══ STORED RECORDS ══

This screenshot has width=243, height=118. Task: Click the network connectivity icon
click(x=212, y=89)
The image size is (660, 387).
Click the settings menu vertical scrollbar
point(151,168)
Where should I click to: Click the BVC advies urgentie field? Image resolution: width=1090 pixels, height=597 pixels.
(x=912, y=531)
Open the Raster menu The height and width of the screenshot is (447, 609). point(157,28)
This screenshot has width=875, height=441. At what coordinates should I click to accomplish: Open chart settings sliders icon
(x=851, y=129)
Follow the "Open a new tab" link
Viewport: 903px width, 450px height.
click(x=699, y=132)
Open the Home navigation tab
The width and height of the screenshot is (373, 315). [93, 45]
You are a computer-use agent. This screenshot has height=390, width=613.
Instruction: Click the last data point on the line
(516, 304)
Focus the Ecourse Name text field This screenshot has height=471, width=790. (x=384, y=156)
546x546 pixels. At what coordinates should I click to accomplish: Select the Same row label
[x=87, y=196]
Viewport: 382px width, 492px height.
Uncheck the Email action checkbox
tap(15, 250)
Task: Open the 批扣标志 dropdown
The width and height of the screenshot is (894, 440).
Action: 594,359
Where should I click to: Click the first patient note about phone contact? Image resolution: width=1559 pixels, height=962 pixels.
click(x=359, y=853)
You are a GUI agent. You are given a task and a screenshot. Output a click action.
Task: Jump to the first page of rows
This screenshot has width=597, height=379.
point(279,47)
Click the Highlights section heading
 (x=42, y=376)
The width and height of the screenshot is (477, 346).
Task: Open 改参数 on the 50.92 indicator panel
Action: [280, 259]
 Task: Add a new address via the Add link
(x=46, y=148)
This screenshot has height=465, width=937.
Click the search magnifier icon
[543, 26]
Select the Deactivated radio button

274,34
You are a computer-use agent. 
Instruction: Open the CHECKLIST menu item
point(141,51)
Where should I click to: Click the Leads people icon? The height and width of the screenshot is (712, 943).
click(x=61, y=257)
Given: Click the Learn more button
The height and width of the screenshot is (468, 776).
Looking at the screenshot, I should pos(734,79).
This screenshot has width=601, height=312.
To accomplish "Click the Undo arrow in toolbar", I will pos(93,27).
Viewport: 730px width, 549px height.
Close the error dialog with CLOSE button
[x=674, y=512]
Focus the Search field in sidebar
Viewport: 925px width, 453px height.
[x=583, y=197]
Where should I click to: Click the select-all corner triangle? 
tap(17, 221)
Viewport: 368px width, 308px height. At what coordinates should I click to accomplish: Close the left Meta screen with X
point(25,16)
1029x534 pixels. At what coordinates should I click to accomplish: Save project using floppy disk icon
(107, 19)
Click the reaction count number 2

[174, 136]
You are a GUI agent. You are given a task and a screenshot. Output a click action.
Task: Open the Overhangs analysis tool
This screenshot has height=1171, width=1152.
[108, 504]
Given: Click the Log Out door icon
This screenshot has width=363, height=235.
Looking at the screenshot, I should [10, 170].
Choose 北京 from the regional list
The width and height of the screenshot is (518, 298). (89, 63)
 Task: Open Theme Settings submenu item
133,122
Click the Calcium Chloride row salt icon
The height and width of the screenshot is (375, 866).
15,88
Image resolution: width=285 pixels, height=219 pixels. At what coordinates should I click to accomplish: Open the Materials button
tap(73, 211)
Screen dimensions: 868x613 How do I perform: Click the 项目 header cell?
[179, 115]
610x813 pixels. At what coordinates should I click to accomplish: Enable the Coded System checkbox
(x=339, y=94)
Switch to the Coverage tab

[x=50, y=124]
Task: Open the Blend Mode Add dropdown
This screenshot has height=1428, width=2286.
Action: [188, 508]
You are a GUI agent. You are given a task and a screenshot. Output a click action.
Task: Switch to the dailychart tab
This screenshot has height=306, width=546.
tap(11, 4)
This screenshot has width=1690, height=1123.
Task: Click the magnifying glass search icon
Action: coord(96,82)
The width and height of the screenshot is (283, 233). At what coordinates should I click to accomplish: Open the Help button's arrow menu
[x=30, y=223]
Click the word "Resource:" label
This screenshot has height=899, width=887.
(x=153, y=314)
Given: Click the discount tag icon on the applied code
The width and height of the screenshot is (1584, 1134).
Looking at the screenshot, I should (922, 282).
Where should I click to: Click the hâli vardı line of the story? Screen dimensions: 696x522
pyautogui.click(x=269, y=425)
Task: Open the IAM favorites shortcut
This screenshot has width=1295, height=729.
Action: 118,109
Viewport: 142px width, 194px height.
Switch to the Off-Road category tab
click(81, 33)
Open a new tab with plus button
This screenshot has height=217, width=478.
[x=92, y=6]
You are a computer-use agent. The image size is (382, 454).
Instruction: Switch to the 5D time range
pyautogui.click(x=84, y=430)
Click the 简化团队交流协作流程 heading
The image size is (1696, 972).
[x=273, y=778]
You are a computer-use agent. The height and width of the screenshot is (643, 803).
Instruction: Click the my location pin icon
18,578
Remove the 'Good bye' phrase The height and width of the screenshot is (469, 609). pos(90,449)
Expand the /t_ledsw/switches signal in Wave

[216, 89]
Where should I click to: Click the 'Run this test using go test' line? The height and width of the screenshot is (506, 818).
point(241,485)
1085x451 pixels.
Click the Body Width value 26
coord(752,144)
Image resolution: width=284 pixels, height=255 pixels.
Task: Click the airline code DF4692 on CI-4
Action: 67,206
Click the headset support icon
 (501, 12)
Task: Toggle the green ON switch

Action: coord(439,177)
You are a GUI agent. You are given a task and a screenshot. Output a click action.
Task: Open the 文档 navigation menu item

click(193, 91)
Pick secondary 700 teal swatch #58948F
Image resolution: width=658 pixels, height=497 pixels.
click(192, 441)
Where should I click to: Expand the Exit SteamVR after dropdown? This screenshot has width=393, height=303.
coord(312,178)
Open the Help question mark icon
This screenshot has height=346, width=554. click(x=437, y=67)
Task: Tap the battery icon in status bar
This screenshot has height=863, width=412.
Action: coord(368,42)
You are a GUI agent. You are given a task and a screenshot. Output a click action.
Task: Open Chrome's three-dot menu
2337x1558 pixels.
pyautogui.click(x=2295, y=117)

═══

### BRIEF
Put these items into a JSON list of strings, one string per line, omitting blank lines.

### RESPONSE
[
  "This screenshot has width=243, height=118. Task: Click the network connectivity icon",
  "click(x=212, y=89)",
  "The image size is (660, 387).",
  "Click the settings menu vertical scrollbar",
  "point(151,168)",
  "Where should I click to: Click the BVC advies urgentie field? Image resolution: width=1090 pixels, height=597 pixels.",
  "(x=912, y=531)",
  "Open the Raster menu The height and width of the screenshot is (447, 609). point(157,28)",
  "This screenshot has width=875, height=441. At what coordinates should I click to accomplish: Open chart settings sliders icon",
  "(x=851, y=129)",
  "Follow the \"Open a new tab\" link",
  "Viewport: 903px width, 450px height.",
  "click(x=699, y=132)",
  "Open the Home navigation tab",
  "The width and height of the screenshot is (373, 315). [93, 45]",
  "You are a computer-use agent. This screenshot has height=390, width=613.",
  "Instruction: Click the last data point on the line",
  "(516, 304)",
  "Focus the Ecourse Name text field This screenshot has height=471, width=790. (x=384, y=156)",
  "546x546 pixels. At what coordinates should I click to accomplish: Select the Same row label",
  "[x=87, y=196]",
  "Viewport: 382px width, 492px height.",
  "Uncheck the Email action checkbox",
  "tap(15, 250)",
  "Task: Open the 批扣标志 dropdown",
  "The width and height of the screenshot is (894, 440).",
  "Action: 594,359",
  "Where should I click to: Click the first patient note about phone contact? Image resolution: width=1559 pixels, height=962 pixels.",
  "click(x=359, y=853)",
  "You are a GUI agent. You are given a task and a screenshot. Output a click action.",
  "Task: Jump to the first page of rows",
  "This screenshot has width=597, height=379.",
  "point(279,47)",
  "Click the Highlights section heading",
  " (x=42, y=376)",
  "The width and height of the screenshot is (477, 346).",
  "Task: Open 改参数 on the 50.92 indicator panel",
  "Action: [280, 259]",
  " Task: Add a new address via the Add link",
  "(x=46, y=148)",
  "This screenshot has height=465, width=937.",
  "Click the search magnifier icon",
  "[543, 26]",
  "Select the Deactivated radio button",
  "274,34",
  "You are a computer-use agent. ",
  "Instruction: Open the CHECKLIST menu item",
  "point(141,51)",
  "Where should I click to: Click the Leads people icon? The height and width of the screenshot is (712, 943).",
  "click(x=61, y=257)",
  "Given: Click the Learn more button",
  "The height and width of the screenshot is (468, 776).",
  "Looking at the screenshot, I should pos(734,79).",
  "This screenshot has width=601, height=312.",
  "To accomplish \"Click the Undo arrow in toolbar\", I will pos(93,27).",
  "Viewport: 730px width, 549px height.",
  "Close the error dialog with CLOSE button",
  "[x=674, y=512]",
  "Focus the Search field in sidebar",
  "Viewport: 925px width, 453px height.",
  "[x=583, y=197]",
  "Where should I click to: Click the select-all corner triangle? ",
  "tap(17, 221)",
  "Viewport: 368px width, 308px height. At what coordinates should I click to accomplish: Close the left Meta screen with X",
  "point(25,16)",
  "1029x534 pixels. At what coordinates should I click to accomplish: Save project using floppy disk icon",
  "(107, 19)",
  "Click the reaction count number 2",
  "[174, 136]",
  "You are a GUI agent. You are given a task and a screenshot. Output a click action.",
  "Task: Open the Overhangs analysis tool",
  "This screenshot has height=1171, width=1152.",
  "[108, 504]",
  "Given: Click the Log Out door icon",
  "This screenshot has width=363, height=235.",
  "Looking at the screenshot, I should [10, 170].",
  "Choose 北京 from the regional list",
  "The width and height of the screenshot is (518, 298). (89, 63)",
  " Task: Open Theme Settings submenu item",
  "133,122",
  "Click the Calcium Chloride row salt icon",
  "The height and width of the screenshot is (375, 866).",
  "15,88",
  "Image resolution: width=285 pixels, height=219 pixels. At what coordinates should I click to accomplish: Open the Materials button",
  "tap(73, 211)",
  "Screen dimensions: 868x613 How do I perform: Click the 项目 header cell?",
  "[179, 115]",
  "610x813 pixels. At what coordinates should I click to accomplish: Enable the Coded System checkbox",
  "(x=339, y=94)",
  "Switch to the Coverage tab",
  "[x=50, y=124]",
  "Task: Open the Blend Mode Add dropdown",
  "This screenshot has height=1428, width=2286.",
  "Action: [188, 508]",
  "You are a GUI agent. You are given a task and a screenshot. Output a click action.",
  "Task: Switch to the dailychart tab",
  "This screenshot has height=306, width=546.",
  "tap(11, 4)",
  "This screenshot has width=1690, height=1123.",
  "Task: Click the magnifying glass search icon",
  "Action: coord(96,82)",
  "The width and height of the screenshot is (283, 233). At what coordinates should I click to accomplish: Open the Help button's arrow menu",
  "[x=30, y=223]",
  "Click the word \"Resource:\" label",
  "This screenshot has height=899, width=887.",
  "(x=153, y=314)",
  "Given: Click the discount tag icon on the applied code",
  "The width and height of the screenshot is (1584, 1134).",
  "Looking at the screenshot, I should (922, 282).",
  "Where should I click to: Click the hâli vardı line of the story? Screen dimensions: 696x522",
  "pyautogui.click(x=269, y=425)",
  "Task: Open the IAM favorites shortcut",
  "This screenshot has width=1295, height=729.",
  "Action: 118,109",
  "Viewport: 142px width, 194px height.",
  "Switch to the Off-Road category tab",
  "click(81, 33)",
  "Open a new tab with plus button",
  "This screenshot has height=217, width=478.",
  "[x=92, y=6]",
  "You are a computer-use agent. The image size is (382, 454).",
  "Instruction: Switch to the 5D time range",
  "pyautogui.click(x=84, y=430)",
  "Click the 简化团队交流协作流程 heading",
  "The image size is (1696, 972).",
  "[x=273, y=778]",
  "You are a computer-use agent. The height and width of the screenshot is (643, 803).",
  "Instruction: Click the my location pin icon",
  "18,578",
  "Remove the 'Good bye' phrase The height and width of the screenshot is (469, 609). pos(90,449)",
  "Expand the /t_ledsw/switches signal in Wave",
  "[216, 89]",
  "Where should I click to: Click the 'Run this test using go test' line? The height and width of the screenshot is (506, 818).",
  "point(241,485)",
  "1085x451 pixels.",
  "Click the Body Width value 26",
  "coord(752,144)",
  "Image resolution: width=284 pixels, height=255 pixels.",
  "Task: Click the airline code DF4692 on CI-4",
  "Action: 67,206",
  "Click the headset support icon",
  " (501, 12)",
  "Task: Toggle the green ON switch",
  "Action: coord(439,177)",
  "You are a GUI agent. You are given a task and a screenshot. Output a click action.",
  "Task: Open the 文档 navigation menu item",
  "click(193, 91)",
  "Pick secondary 700 teal swatch #58948F",
  "Image resolution: width=658 pixels, height=497 pixels.",
  "click(192, 441)",
  "Where should I click to: Expand the Exit SteamVR after dropdown? This screenshot has width=393, height=303.",
  "coord(312,178)",
  "Open the Help question mark icon",
  "This screenshot has height=346, width=554. click(x=437, y=67)",
  "Task: Tap the battery icon in status bar",
  "This screenshot has height=863, width=412.",
  "Action: coord(368,42)",
  "You are a GUI agent. You are given a task and a screenshot. Output a click action.",
  "Task: Open Chrome's three-dot menu",
  "2337x1558 pixels.",
  "pyautogui.click(x=2295, y=117)"
]